CALL FOR PAPERS
Fourth Annual Comparative Law Works in Progress Workshop, 6 & 7 February 2009 @ Princeton University
Deadline to submit papers: December 31, 2008
Mathias Reimann (University of Michigan Law School), Jacqueline Ross (University of Illinois College of Law), and Kim Lane Scheppele (Princeton University, Program for Law and Public Affairs) are calling for paper submissions for the Fourth Annual Comparative Law Works in Progress Workshop which will take place at Princeton University from February 6-7, 2009. (The arrival date would be February 5.) This workshop will co-sponsored by the American Society of Comparative Law, University of Michigan Law School, University of Illinois College of Law, and the Program for Law and Public Affairs at Princeton University.
There is no regular opportunity for comparative law scholars in the United States to meet and discuss their work in any depth. The scholarly programs of the meetings of the American Society of Comparative Law are chosen and organized by the respective host schools and aim at the presentation of finished papers on a given topic. While there is some opportunity to present work in progress, there is little opportunity for sustained discussion. The meetings of the Comparative Law Section at the AALS Conference each January are also dedicated to a specific topic and usually exhaust themselves in the presentation of papers with little substantive discussion. There is thus a need for a forum in which comparative law work in progress can be explored among colleagues in a serious and thorough manner that will be truly helpful to the respective authors.
The Annual Comparative Law Works-in-Progress Workshop is intended to fill that need. It will involve up to six papers during a two-day period. If more than six papers are submitted for discussion, the organizers will jointly decide which ones to accept, giving preference to younger scholars.
The participants will consist of the respective authors, one commentator on each paper, faculty members of the host institution, particularly those with expertise in comparative law and research, and others interested in attending. The overall group will be kept small enough to sit around a large table and to allow serious discussion (20 people maximum). The papers will not be presented at the workshop. They will be distributed two weeks in advance and every participant must have read them before attending the meeting. The commentator will present a 10 to 15 minute introduction and critique, leaving at least one hour for discussion. There are no plans to publish the papers. Instead, it is up to the authors to seek publication if, and wherever, they wish.
The Fourth Annual Comparative Law Workshop will take place on February 6-7, 2009 at Princeton University. The Workshop will be funded by the host school and by the American Society of Comparative Law (ASCL).
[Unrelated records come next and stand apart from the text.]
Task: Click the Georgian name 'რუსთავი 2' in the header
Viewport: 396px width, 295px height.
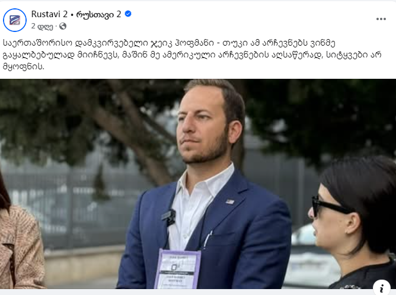Action: pyautogui.click(x=99, y=14)
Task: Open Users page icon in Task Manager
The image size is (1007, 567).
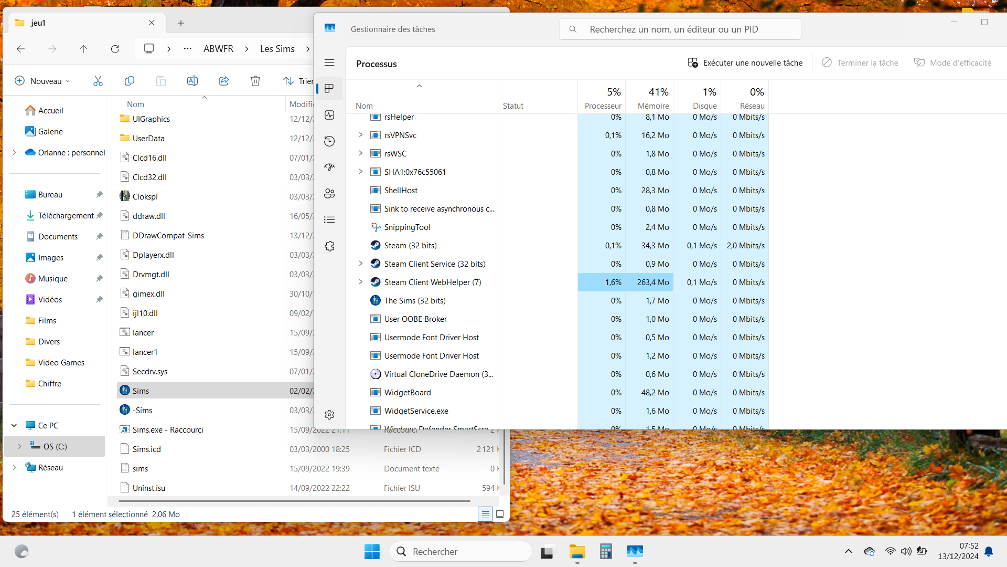Action: tap(329, 194)
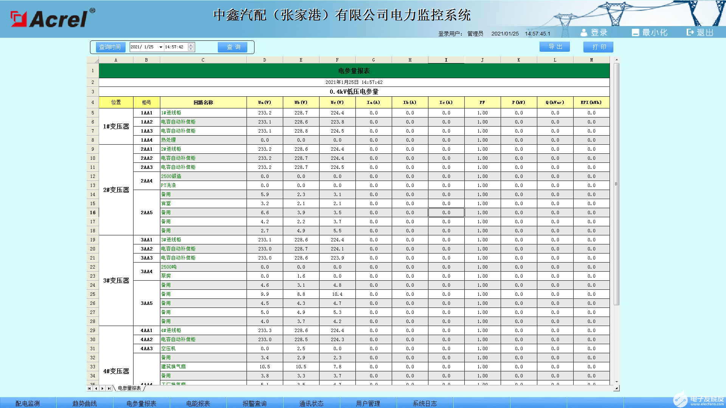Image resolution: width=726 pixels, height=408 pixels.
Task: Click the 登录 login user icon
Action: [584, 32]
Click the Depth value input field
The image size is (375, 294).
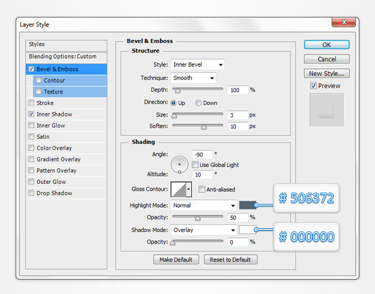coord(237,90)
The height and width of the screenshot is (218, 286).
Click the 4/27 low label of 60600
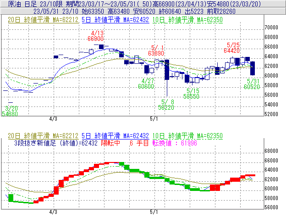pos(146,84)
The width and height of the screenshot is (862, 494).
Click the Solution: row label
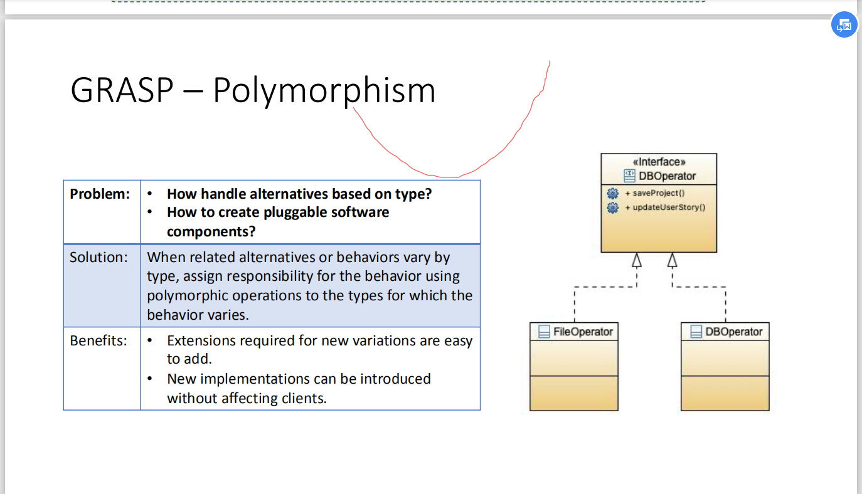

Authors of papers and commentators from ASCL member schools will be reimbursed for their travel expenses and accommodation up to $600.00, in accordance with the ASCL reimbursement policy (as posted on its webpage), though only up to six authors and commentators will be reimbursed by the ASCL. (Princeton University will reimburse the remainder.) The ASCL’s policy provides that reimbursement is available only if the applicant cannot obtain reimbursement from his or her home school.
Interested authors should submit papers electronically to Kim Lane Scheppele (kimlane@Princeton.EDU) by December 31, 2008. We will inform them of our decision by early January, 2009. "Work in progress" means scholarship that has reached a stage at which it is substantial enough to merit serious discussion and critique but that has not yet appeared in print (although it may have been accepted for publication. It includes law review articles, book chapters or outlines, substantial book reviews, and other appropriate genres.
Our objective is not only to provide an opportunity for the discussion of scholarly work but also to create an opportunity for comparative lawyers to get together for two days devoted to nothing but talking shop, both in the sessions and outside. We hope that this will create synergy that fosters more dialogue, cooperation, and an increased sense of coherence in a discipline badly in need of it.